> What this exercise asks:
1) Render this sentence from the SysMedPD article in Spanish: "The EU is funding the researchers of this consortium with a total of 5.9 million euros."
2) Reproduce the part of the SysMedPD article that opens with the words containing "For a better" and closes with "cellular metabolic processes.".
3) Please write what comes next in the SysMedPD article, picking up after its last sentence.

Systems Medicine of Mitochondrial Parkinson’s Disease (SysMedPD) is the name of the project that just started with the involvement of five universities and three companies from Luxembourg, Germany, Ireland, the Netherlands and UK.
The EU is funding the researchers of this consortium with a total of 5.9 million euros. With this funding, they will be developing novel techniques by which to identify and research into active compounds against PD. They will furthermore be advancing drug candidates towards their medical application. “Universities and biopharmaceutical companies complement each other’s expertise ideally in SysMedPD,” says Prof. Rudi Balling, LCSB director and coordinator of SysMedPD. “This creates optimal conditions in which to progress a good deal further in developing diagnoses and therapies for Parkinson’s disease.”
For a better understanding of mitochondrial dysfunction
Parkinson’s disease is a gradually progressive disease of human nerve tissue, resulting among other things in muscle tremors and muscle rigidity. The mitochondria of nerve cells are often causally involved in the onset—mitochondria being the power plants of cells, in which biochemical reactions provide energy for cellular metabolic processes.
“We estimate that in about ten to twenty percent of all Parkinson’s patients, their mitochondria do not function properly,” says senior LCSB scientist Dr Ronan Fleming, who is significantly involved in the conception and coordination of SysMedPD. “In order to better diagnose, heal or at least effectively curb the progression of Parkinson’s disease, we must understand this dysfunction of mitochondria in detail.” The researchers within SysMedPD are first concentrating on such patterns of PD in which the mitochondria are damaged by mutations in individual genes. “Later, the results can then be carried over to patient groups in which multiple genes and environmental factors are involved in the onset of PD,” adds Dr Fleming.

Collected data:
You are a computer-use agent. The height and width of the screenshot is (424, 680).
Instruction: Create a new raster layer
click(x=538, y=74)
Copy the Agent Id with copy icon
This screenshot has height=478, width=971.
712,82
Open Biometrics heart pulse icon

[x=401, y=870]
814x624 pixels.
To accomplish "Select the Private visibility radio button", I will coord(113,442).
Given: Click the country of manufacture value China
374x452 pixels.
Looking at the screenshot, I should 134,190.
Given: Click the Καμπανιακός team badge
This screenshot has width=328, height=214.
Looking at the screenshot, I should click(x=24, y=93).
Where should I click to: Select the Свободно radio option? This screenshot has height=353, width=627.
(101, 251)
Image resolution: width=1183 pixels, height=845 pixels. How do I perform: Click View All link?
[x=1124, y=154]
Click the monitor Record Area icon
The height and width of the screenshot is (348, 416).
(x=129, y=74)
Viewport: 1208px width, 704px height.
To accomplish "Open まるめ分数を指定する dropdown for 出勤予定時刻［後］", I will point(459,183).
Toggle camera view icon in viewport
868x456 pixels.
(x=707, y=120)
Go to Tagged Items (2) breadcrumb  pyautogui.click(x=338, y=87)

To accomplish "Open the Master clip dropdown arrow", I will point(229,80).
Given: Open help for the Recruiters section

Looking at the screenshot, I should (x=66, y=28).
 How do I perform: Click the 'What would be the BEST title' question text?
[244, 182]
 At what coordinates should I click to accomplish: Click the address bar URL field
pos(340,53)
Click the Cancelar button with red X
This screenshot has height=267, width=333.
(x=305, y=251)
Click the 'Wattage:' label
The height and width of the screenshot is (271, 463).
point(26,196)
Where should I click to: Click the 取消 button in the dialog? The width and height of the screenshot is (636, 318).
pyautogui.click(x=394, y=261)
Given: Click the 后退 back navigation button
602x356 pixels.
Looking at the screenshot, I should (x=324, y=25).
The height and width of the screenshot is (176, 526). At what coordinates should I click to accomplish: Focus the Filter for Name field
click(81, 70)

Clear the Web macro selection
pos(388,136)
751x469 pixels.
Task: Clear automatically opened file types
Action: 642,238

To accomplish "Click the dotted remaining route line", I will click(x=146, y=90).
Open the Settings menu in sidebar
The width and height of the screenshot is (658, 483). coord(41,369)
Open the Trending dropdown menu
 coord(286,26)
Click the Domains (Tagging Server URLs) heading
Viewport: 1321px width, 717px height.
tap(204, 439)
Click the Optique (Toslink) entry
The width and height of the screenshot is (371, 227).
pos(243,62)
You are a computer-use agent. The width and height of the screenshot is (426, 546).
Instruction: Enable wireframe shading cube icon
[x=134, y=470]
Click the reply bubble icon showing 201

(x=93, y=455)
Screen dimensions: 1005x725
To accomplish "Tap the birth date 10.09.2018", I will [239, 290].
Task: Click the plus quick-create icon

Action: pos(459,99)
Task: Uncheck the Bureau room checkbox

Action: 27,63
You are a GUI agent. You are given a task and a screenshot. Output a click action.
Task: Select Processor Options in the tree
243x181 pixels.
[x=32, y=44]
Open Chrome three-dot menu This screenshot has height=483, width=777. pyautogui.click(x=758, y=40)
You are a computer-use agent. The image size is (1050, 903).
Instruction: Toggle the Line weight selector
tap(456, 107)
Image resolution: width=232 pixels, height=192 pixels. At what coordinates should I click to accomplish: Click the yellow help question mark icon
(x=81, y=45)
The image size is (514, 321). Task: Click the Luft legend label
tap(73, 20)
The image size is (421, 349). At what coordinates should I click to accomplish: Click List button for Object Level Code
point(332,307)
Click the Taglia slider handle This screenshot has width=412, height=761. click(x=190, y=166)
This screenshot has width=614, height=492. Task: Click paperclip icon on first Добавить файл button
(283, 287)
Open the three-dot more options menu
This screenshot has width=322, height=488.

> Task-by-task outputs:
1) La UE financia a los investigadores de este consorcio con un total de 5,9 millones de euros.

2)
For a better understanding of mitochondrial dysfunction
Parkinson’s disease is a gradually progressive disease of human nerve tissue, resulting among other things in muscle tremors and muscle rigidity. The mitochondria of nerve cells are often causally involved in the onset—mitochondria being the power plants of cells, in which biochemical reactions provide energy for cellular metabolic processes.

3)
Applications are part of the research project
The SysMedPD consortium will tackle this task with different approaches: “At the LCSB, we place emphasis on developing new, computational models by which we can better depict the processes going on inside mitochondria,” Ronan Fleming says. Prof. Jens Schwamborn, head of the LCSB Developmental and Cellular Biology group, describes a complementary approach: “We must verify any computational predictions using experiments. Therefore, in the scope of this EU project, we will also employ advanced cellular models, where skin samples obtained from Parkinson’s disease patients are reprogrammed into living human nerve cells.”
To ensure the research results obtained within SysMedPD are translated into application as quickly as possible, the consortium also has biopharmaceutical companies on board. Their areas of involvement are test development for new active compounds and identification of active compounds. “The project is organised such that the insights that we and the other academic partners gain will complement those of the companies involved very well,” says Prof. Rudi Balling. “With this close connection between public and private research, we can ensure the EU funding, firstly, is employed optimally in the interest of the PD patients and, secondly, will generate economic stimuli. These are important objectives of the EU that we will fulfil here.”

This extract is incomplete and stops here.